Sensitivity to pressure pain in the upper shoulder muscle was measured before and immediately after contracting it, as well as 20-minutes later. Pain sensitivity was also checked in a lower leg muscle that was relaxed the entire time. The research team predicted that the spinal cord was misinterpreting the messages from the contracting muscles and making pain worse throughout the body in people with fibromyalgia.
The brief muscle contraction in the healthy group led to less pain in the shoulder area right after the exercise and 20 minutes later. This is what should happen when taxing one’s muscles so that waste products like lactic acid don’t leave people hurting. After all, if this did not happen, people would learn to avoid exercise whenever possible and that wouldn’t be healthy. Pain sensitivity in the lower leg was unaffected, but the results were quite the opposite for those with fibro.
Pain levels started out much higher in the group of fibromyalgia patients (as expected). In addition, the spinal cord did not kick in to relieve post-exercise soreness in the shoulders. Worse yet, pain sensitivity increased significantly in the leg muscle that were relaxed throughout the study.
What does this mean? The system in the spinal cord that people rely upon to ease post-exercise discomfort seems to be responding to workouts by increasing the pain in fibro.
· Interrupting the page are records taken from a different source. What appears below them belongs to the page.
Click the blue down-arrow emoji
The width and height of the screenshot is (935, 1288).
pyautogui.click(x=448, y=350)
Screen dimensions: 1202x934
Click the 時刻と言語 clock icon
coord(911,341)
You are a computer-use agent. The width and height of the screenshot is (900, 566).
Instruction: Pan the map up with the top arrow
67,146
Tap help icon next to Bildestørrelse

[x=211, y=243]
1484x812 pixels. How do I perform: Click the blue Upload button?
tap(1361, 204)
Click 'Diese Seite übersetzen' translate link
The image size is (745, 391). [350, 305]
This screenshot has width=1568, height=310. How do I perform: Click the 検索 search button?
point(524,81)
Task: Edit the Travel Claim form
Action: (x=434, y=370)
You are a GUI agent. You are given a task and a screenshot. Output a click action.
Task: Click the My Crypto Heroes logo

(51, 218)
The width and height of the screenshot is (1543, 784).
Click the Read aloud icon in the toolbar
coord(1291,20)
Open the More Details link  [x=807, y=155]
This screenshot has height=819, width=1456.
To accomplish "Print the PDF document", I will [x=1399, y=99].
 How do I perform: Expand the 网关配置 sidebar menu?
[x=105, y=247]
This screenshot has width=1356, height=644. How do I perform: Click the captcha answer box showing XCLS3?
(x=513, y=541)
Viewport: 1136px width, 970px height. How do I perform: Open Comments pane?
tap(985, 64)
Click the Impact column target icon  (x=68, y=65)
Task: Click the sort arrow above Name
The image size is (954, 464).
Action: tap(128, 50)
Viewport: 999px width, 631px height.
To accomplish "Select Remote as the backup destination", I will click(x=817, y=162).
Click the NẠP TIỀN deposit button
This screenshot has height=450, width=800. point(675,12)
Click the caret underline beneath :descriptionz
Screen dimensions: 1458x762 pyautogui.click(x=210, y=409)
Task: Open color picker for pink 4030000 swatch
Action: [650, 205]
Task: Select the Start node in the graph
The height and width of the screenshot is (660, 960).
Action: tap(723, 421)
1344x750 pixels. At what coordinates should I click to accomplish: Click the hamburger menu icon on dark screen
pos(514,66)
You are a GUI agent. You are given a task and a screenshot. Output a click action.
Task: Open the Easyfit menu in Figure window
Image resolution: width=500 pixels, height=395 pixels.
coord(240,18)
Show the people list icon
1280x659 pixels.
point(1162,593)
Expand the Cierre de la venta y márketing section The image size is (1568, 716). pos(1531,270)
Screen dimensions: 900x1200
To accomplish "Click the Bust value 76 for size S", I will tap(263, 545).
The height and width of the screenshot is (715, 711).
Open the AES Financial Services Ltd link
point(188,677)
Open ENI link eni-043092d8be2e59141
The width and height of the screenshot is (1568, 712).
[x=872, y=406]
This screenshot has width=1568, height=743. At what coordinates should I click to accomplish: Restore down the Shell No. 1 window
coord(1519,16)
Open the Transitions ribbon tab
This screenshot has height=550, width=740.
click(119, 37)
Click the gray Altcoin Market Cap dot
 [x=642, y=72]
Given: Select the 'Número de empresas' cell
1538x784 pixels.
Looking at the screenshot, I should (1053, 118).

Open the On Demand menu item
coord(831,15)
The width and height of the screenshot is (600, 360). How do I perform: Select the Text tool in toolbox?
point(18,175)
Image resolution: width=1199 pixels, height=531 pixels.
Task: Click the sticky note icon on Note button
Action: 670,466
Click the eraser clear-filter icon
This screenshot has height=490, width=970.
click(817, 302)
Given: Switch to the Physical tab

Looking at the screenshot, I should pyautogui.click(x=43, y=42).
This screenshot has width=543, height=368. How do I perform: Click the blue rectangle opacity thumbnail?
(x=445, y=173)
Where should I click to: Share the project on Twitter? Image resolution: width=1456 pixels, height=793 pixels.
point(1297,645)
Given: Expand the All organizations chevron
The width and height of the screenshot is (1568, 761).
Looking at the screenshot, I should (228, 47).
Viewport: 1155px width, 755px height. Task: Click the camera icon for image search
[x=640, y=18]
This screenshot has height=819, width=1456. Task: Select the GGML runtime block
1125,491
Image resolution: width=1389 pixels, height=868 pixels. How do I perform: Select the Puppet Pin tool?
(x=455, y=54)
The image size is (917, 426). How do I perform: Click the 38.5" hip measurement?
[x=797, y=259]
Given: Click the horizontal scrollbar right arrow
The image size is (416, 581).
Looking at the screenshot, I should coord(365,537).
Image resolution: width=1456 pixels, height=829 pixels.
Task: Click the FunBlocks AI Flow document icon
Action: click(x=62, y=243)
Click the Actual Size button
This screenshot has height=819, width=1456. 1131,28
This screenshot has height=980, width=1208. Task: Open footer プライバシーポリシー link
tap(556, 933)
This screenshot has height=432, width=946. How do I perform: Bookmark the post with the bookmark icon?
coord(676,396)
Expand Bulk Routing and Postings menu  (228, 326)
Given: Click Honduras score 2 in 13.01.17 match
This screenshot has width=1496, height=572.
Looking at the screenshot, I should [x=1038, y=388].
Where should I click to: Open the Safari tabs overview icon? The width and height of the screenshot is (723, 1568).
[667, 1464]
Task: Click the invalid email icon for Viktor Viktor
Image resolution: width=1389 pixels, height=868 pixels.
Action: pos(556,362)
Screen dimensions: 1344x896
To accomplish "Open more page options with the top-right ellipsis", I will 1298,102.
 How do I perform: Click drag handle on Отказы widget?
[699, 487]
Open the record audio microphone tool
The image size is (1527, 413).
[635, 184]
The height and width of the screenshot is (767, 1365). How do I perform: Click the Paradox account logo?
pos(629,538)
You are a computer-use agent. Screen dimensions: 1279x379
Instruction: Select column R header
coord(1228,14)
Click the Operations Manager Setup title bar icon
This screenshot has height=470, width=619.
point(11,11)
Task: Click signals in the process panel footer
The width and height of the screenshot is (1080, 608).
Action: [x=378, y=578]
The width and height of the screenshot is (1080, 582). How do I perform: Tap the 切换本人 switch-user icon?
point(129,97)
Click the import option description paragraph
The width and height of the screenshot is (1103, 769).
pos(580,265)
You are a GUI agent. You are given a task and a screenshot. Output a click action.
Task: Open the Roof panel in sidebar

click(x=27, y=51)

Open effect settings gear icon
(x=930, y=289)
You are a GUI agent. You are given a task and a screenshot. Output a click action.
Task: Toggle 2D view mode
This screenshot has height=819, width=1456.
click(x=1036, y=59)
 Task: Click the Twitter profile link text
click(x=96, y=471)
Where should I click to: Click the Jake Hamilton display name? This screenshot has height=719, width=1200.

So if you are on your feet all day long, this activity may not only make them sore, but it will also cause other muscles to hurt, such as those in your arms.
Exercise is an essential part of staying fit and healthy, but it is hard to do if it increases your pain. The trick is to not overwork any of your muscles. This explains why fibromyalgia patients state that keeping their pain under some control requires frequent rest breaks and changing positions so as to avoid straining any muscle group.
Increasing physical function has to be done extraordinarily slow in fibromyalgia patients just to keep the pain levels stable. As your muscles get bigger and stronger, the fibro body will be able to sustain more activity before the spinal cord decides to amplify your pain. Improving fitness has to be done very carefully and gradually, or increased muscle aches will constantly trip you up (unlike those healthy folks who feel great after a heavy workout).
* Ge HY, et al. Eur J Pain [epub ahead of print] June 28, 2011.